Trattative: nessun progresso possibile senza lo stop alle colonie.

Betlemme – Ma'an. È improbabile che le trattative indirette portino un cambiamento o un avanzamento significativo del processo di pace: lo ha sostenuto ieri Nabil Abu Rudaineh, portavoce del presidente Mahmud Abbas. 

Incolpando “la testardaggine d'Israele e l'insistenza nell'espandere i suoi insediamenti” in Cisgiordania, Abu Rudaineh ha proiettato una luce negativa sui negoziati, la cui ripresa è prevista per oggi, al ritorno dell'inviato Usa in Medio Oriente George Mitchell.

“Non c'è dubbio che le attività coloniali siano un ostacolo alle trattative dirette e indirette, e che non creino un'atmosfera appropriata per il loro successo”, ha dichiarato il funzionario a Ma'an.

La leadership palestinese di Ramallah, ha spiegato Abu Rudaineh, continua a coordinarsi con i paesi arabi riguardo alle scelte da fare durante il dialogo, e si augura di poter sfruttare i quattro mesi di colloqui per fissare allo stesso tempo una posizione araba unitaria e soddisfacente intorno alle questioni di status finale. Indipendentemente dal successo o dal fallimento dei negoziati, ha affermato, i palestinesi si saranno così assicurati un fronte arabo unito, pronto a spalleggiarli nella loro mossa successiva.

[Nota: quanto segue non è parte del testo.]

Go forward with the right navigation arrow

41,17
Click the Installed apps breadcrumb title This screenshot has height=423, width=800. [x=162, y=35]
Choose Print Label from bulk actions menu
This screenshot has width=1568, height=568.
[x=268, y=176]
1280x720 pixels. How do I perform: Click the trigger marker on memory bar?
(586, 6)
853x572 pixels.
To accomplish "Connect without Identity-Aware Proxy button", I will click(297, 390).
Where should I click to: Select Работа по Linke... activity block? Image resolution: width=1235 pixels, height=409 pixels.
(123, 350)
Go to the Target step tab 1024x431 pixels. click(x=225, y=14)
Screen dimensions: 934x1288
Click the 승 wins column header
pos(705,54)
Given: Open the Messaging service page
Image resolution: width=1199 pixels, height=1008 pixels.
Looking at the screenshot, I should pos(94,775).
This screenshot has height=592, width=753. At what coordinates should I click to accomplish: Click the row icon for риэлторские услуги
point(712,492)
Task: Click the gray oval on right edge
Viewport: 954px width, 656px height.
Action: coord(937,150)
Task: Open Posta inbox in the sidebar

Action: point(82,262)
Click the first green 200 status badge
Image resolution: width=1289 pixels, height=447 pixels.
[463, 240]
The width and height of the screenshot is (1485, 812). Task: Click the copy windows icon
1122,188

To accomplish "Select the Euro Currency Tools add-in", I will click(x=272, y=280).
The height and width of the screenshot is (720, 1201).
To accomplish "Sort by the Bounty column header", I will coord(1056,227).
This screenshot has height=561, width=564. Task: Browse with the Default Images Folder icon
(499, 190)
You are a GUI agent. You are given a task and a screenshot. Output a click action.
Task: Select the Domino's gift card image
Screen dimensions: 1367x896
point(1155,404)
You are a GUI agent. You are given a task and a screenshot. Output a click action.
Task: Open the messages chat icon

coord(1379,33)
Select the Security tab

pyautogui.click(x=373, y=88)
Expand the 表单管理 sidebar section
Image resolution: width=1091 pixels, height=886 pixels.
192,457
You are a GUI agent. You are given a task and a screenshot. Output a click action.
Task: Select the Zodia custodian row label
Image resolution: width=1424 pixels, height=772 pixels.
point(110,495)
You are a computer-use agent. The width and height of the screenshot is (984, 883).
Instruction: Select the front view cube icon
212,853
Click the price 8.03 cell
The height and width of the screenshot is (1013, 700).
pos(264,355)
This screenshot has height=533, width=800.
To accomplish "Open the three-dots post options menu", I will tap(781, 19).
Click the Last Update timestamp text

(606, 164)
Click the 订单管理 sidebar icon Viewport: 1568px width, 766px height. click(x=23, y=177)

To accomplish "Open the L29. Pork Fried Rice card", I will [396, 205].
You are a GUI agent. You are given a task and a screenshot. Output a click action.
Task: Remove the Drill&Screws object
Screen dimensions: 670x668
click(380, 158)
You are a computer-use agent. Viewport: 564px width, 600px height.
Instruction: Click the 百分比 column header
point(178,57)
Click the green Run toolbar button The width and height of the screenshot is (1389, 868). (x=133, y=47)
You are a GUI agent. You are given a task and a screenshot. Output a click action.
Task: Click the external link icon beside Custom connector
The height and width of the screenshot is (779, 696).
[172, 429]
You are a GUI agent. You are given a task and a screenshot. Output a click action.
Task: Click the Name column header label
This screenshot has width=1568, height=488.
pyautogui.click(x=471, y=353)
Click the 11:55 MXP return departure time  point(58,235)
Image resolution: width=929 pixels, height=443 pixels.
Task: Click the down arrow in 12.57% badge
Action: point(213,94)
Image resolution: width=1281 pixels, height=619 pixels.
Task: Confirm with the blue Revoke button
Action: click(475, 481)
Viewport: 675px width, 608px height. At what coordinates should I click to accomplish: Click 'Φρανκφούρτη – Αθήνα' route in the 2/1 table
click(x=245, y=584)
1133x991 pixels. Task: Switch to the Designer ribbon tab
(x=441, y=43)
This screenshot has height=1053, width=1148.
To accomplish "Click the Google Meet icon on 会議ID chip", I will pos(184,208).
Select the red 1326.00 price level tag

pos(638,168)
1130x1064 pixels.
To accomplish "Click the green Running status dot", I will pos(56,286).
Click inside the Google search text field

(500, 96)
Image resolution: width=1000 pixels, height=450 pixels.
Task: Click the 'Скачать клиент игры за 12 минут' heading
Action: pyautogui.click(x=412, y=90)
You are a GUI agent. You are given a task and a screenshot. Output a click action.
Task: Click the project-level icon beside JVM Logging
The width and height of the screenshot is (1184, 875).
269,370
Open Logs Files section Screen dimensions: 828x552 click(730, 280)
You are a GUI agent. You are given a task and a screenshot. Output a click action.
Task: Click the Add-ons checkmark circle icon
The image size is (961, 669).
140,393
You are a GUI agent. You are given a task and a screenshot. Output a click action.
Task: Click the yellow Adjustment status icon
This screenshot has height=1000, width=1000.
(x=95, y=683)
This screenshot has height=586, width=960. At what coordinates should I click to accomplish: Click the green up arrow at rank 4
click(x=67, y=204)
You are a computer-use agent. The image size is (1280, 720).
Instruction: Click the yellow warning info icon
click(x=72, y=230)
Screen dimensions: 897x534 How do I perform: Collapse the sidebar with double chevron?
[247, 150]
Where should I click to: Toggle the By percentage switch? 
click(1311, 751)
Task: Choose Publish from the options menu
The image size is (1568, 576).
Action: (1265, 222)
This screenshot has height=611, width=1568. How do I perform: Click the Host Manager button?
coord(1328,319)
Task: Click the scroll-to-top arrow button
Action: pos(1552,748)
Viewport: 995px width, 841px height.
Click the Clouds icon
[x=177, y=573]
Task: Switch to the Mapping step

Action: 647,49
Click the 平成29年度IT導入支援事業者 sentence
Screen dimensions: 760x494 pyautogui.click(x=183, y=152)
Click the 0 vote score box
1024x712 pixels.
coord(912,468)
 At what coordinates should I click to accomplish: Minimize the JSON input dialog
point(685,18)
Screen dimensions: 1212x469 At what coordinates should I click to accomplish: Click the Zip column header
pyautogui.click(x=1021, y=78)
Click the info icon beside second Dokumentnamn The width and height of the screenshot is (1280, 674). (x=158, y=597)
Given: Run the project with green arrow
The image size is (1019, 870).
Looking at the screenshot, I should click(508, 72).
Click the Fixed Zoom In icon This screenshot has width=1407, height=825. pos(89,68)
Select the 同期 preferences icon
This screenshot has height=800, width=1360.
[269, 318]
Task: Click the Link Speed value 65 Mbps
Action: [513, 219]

Le discussioni su quali dovrebbero essere i parametri di una posizione condivisa erano già state avviate durante il vertice della Lega araba in Libia, ricorda il portavoce, e il dibattito proseguirà alla prossima Assemblea generale dell'Onu e nelle sedute delle commissioni della Lega, che coincideranno con la fine dei quattro mesi di trattative. Alla luce dei risultati, verrà anche organizzato un incontro con l'amministrazione Usa.